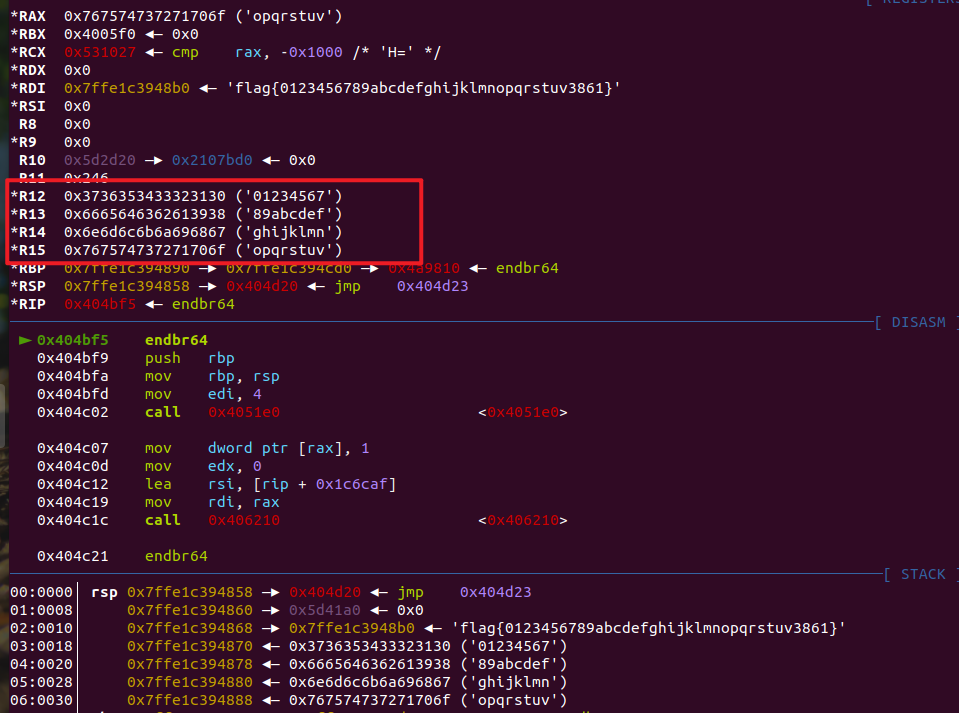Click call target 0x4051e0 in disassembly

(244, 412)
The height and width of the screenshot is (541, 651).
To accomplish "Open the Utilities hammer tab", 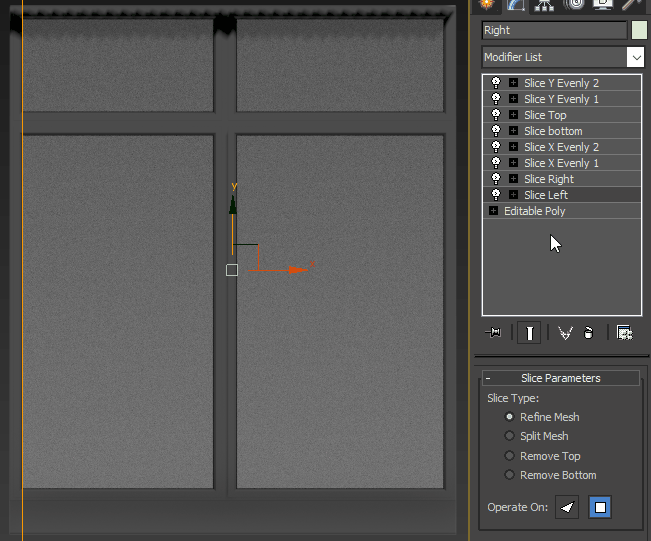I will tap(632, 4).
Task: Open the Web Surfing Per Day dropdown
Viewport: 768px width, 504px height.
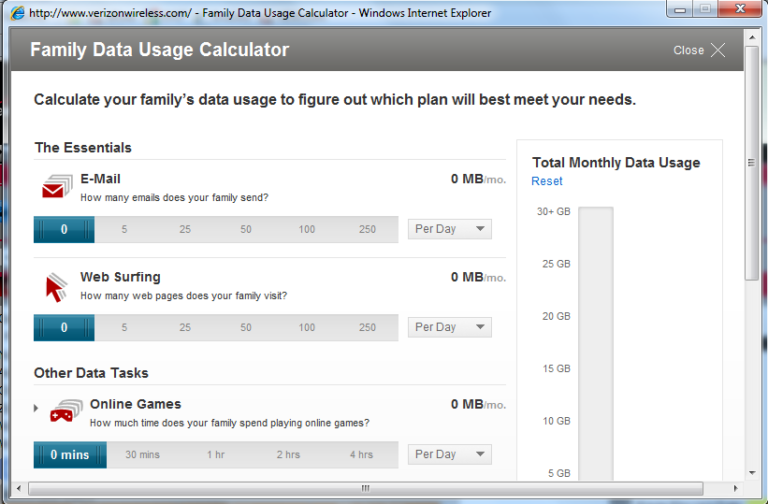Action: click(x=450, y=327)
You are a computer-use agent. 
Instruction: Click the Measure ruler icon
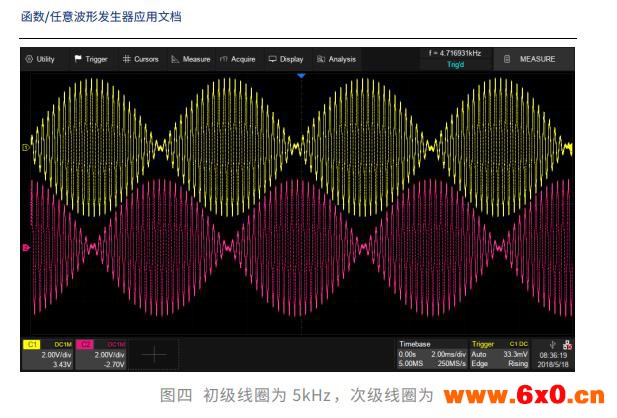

WHAT TO PRODUCE: Skip all pictures. Then give again, exactly, each line from the line holding "Viewport: 768px width, 504px height." through the last line of the listing above, both ends included.

ANSWER BELOW:
Viewport: 768px width, 504px height.
Action: click(x=450, y=327)
You are a computer-use agent. 
Instruction: Click the Measure ruler icon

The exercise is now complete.